→ **What you should do**
Identify each line below that contains the word "refresh", and copy every such line in full.

→ **Extracted entries**

*****

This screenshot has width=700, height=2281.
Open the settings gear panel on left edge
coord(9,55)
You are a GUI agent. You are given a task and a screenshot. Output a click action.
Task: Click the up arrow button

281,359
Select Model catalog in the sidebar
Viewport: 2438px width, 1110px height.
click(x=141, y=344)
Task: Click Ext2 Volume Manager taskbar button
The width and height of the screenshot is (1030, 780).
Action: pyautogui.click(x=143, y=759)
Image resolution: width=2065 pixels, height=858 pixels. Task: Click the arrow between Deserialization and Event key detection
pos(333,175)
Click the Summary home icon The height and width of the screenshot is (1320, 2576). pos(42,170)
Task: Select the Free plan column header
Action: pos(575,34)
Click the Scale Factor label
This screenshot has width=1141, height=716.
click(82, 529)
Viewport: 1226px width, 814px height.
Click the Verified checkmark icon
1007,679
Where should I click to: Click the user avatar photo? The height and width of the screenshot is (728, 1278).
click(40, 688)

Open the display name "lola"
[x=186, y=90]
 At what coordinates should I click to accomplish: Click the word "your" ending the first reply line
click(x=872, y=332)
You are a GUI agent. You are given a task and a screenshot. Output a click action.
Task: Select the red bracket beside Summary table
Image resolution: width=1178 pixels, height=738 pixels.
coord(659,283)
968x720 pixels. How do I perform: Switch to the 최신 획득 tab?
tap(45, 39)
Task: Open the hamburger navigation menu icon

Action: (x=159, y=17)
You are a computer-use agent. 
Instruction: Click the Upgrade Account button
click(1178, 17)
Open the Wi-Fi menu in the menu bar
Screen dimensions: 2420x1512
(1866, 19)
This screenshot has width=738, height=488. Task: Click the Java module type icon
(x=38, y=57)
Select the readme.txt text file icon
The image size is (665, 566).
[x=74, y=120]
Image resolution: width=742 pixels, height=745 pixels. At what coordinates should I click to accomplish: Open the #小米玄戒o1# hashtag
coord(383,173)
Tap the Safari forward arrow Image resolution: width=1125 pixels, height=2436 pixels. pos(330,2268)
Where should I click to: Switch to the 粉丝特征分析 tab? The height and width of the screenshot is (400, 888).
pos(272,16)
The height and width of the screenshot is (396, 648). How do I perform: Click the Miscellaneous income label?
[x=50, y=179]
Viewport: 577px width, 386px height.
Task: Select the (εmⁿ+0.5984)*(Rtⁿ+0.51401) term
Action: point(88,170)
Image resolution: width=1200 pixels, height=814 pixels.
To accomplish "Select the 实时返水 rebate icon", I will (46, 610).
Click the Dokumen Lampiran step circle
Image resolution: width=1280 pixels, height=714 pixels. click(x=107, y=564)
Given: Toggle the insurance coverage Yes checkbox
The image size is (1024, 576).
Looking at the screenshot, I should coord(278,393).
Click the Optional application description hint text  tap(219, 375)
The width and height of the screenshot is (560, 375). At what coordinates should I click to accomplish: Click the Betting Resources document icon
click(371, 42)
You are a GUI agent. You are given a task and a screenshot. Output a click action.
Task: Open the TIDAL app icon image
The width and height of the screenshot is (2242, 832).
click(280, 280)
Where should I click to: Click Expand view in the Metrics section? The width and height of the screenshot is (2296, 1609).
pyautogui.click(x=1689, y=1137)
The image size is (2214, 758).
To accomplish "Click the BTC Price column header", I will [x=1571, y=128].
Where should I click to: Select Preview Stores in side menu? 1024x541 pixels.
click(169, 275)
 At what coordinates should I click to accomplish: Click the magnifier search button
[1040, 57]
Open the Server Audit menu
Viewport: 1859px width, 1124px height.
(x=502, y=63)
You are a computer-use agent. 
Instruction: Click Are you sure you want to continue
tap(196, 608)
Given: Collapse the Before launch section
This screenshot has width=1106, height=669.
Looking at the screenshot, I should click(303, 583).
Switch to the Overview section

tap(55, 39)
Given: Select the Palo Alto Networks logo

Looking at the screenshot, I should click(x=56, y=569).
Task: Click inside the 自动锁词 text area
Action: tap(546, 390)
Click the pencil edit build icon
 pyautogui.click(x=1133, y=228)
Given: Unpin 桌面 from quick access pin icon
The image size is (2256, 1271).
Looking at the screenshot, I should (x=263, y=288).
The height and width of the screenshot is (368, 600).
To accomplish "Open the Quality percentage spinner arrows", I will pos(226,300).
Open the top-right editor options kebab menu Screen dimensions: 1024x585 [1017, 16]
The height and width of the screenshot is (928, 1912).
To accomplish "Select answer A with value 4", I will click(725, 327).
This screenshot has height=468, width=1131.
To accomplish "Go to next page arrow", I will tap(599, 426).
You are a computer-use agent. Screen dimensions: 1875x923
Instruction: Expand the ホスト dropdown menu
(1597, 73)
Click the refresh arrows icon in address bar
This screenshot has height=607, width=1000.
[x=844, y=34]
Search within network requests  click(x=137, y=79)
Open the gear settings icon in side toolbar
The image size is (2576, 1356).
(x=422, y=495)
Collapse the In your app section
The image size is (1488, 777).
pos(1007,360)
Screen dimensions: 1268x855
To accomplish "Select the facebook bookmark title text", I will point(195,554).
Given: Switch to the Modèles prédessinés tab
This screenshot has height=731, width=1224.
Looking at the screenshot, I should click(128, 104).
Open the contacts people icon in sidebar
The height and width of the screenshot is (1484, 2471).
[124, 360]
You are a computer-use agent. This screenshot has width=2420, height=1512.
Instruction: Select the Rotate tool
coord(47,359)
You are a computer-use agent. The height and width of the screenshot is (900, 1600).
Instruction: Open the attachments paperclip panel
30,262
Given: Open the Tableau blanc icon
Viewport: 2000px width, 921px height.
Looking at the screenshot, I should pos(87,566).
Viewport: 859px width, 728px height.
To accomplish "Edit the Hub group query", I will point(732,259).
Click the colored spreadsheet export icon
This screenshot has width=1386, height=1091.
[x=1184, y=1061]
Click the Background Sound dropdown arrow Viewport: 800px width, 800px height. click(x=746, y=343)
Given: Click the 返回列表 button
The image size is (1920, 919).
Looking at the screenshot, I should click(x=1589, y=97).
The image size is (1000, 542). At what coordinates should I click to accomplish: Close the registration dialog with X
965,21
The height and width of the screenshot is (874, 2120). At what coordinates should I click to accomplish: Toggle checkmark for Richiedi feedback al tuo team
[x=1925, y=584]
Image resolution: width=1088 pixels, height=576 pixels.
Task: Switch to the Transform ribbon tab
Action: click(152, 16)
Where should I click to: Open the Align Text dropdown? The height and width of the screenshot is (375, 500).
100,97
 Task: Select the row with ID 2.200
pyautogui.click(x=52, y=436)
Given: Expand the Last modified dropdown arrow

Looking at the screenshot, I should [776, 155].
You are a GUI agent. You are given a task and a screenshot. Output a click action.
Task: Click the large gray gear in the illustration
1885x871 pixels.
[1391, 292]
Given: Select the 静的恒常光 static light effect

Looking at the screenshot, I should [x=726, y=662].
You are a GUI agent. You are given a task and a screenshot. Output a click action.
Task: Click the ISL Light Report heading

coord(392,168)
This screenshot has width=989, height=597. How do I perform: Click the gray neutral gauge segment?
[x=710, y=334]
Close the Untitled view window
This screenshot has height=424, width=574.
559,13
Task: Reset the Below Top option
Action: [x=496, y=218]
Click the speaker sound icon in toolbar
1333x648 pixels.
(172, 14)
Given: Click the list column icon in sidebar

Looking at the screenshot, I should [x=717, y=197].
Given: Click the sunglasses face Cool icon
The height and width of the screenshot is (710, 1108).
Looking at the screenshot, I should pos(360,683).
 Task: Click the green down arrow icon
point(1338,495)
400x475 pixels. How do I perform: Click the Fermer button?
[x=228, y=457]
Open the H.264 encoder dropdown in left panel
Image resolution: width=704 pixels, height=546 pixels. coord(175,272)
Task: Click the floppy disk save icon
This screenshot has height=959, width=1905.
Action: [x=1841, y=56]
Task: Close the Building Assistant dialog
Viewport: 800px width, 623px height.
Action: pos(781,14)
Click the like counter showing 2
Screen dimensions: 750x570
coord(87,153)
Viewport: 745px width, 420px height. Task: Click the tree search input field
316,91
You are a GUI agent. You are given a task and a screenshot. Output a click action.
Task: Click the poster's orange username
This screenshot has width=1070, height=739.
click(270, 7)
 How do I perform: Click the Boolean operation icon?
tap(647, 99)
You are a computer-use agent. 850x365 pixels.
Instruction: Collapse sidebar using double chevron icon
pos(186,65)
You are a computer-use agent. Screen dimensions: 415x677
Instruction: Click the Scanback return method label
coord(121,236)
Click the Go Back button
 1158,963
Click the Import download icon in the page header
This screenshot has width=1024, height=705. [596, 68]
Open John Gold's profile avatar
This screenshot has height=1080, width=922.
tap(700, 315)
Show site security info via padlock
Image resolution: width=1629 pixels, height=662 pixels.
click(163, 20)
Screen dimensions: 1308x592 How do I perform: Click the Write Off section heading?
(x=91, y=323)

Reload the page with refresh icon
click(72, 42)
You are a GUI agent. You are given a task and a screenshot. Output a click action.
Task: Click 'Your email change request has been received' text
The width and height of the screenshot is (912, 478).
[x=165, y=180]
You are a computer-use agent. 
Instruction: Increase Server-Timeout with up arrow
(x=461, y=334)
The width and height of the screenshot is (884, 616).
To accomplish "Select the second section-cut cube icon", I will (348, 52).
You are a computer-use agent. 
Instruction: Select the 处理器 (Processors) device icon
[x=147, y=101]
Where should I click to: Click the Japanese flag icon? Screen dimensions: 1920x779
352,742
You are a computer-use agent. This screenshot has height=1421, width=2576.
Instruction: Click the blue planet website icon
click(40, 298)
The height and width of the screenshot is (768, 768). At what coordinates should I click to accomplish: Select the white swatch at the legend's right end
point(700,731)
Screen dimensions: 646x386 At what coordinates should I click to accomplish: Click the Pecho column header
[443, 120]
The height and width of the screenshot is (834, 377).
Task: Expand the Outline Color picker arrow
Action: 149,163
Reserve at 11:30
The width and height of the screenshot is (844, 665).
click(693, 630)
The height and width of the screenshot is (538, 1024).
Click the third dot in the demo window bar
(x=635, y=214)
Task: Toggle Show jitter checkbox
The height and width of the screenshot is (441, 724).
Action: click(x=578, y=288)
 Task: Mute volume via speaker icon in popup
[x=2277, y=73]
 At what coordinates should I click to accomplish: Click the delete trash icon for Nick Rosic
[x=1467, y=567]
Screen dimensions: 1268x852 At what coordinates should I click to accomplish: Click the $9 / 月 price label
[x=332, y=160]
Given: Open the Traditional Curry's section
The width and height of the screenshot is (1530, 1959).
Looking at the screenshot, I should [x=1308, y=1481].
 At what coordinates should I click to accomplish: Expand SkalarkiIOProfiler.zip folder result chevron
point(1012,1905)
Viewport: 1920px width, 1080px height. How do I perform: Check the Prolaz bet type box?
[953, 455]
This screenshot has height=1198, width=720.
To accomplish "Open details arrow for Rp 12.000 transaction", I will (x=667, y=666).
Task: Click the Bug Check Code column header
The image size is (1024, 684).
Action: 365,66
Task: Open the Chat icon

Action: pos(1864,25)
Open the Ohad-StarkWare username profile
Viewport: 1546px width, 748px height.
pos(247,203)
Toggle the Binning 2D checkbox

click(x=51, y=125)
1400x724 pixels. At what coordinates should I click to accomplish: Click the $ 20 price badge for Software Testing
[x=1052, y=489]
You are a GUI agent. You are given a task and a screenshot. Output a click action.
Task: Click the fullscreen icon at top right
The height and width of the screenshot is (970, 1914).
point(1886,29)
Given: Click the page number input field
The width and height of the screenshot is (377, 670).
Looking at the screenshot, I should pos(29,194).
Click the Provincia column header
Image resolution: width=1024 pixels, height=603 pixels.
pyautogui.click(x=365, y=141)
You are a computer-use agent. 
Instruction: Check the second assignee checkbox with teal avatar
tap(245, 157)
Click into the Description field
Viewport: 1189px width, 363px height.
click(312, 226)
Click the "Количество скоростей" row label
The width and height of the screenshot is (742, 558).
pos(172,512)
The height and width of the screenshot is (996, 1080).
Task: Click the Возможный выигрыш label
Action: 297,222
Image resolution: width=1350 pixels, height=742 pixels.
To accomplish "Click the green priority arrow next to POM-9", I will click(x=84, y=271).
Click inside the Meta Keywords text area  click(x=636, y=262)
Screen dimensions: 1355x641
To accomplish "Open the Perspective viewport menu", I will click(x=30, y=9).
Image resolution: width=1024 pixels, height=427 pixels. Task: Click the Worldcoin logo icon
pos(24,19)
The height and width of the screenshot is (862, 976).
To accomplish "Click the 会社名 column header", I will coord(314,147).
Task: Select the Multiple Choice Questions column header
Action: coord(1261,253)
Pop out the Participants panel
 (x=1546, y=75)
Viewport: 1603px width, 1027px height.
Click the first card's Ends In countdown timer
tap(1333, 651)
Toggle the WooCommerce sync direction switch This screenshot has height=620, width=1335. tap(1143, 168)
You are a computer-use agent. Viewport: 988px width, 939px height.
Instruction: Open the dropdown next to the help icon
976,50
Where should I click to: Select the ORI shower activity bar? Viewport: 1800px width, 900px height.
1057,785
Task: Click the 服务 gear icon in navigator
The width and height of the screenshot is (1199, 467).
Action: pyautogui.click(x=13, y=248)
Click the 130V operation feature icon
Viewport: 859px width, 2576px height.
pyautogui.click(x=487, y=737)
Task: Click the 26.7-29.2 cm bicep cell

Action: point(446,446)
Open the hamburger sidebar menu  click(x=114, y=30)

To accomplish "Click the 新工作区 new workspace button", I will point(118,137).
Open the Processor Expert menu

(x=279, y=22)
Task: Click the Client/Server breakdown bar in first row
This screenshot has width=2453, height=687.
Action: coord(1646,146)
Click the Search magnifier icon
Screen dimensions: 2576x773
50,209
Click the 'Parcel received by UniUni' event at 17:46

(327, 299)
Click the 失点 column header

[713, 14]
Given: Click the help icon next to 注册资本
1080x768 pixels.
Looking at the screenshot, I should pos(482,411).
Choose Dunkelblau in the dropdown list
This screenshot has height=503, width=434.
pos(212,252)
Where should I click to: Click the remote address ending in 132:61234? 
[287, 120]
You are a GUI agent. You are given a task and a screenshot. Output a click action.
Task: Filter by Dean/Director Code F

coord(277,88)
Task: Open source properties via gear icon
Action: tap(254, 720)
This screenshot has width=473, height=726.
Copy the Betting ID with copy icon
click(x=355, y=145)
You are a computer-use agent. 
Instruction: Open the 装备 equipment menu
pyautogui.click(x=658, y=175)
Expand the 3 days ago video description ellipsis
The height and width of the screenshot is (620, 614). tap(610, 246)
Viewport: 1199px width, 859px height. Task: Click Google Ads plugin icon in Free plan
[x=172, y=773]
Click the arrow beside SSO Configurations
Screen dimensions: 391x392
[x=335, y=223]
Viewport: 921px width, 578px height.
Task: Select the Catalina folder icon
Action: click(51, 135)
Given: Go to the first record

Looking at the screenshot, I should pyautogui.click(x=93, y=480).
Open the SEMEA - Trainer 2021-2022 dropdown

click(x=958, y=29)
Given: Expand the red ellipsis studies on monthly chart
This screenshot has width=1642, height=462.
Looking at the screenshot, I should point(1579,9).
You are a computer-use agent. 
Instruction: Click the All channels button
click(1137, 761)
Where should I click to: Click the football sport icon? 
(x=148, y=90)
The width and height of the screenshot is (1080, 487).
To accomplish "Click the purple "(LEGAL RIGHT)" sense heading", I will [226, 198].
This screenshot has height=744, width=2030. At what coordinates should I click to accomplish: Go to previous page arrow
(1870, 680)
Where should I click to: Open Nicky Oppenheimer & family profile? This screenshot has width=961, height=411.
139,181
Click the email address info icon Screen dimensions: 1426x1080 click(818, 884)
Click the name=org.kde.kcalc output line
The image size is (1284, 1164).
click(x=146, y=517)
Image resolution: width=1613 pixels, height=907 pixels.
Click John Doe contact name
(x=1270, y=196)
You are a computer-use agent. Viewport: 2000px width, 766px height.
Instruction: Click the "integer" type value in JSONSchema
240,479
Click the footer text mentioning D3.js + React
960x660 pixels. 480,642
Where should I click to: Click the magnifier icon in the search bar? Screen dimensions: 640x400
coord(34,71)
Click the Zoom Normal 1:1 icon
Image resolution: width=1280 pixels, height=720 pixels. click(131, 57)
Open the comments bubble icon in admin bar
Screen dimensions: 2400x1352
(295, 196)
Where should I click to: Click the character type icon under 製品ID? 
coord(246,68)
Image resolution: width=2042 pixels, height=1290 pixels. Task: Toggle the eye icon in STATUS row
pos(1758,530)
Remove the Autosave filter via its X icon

*****

→ **Problem solution**
Click the refresh arrows icon in address bar
Reload the page with refresh icon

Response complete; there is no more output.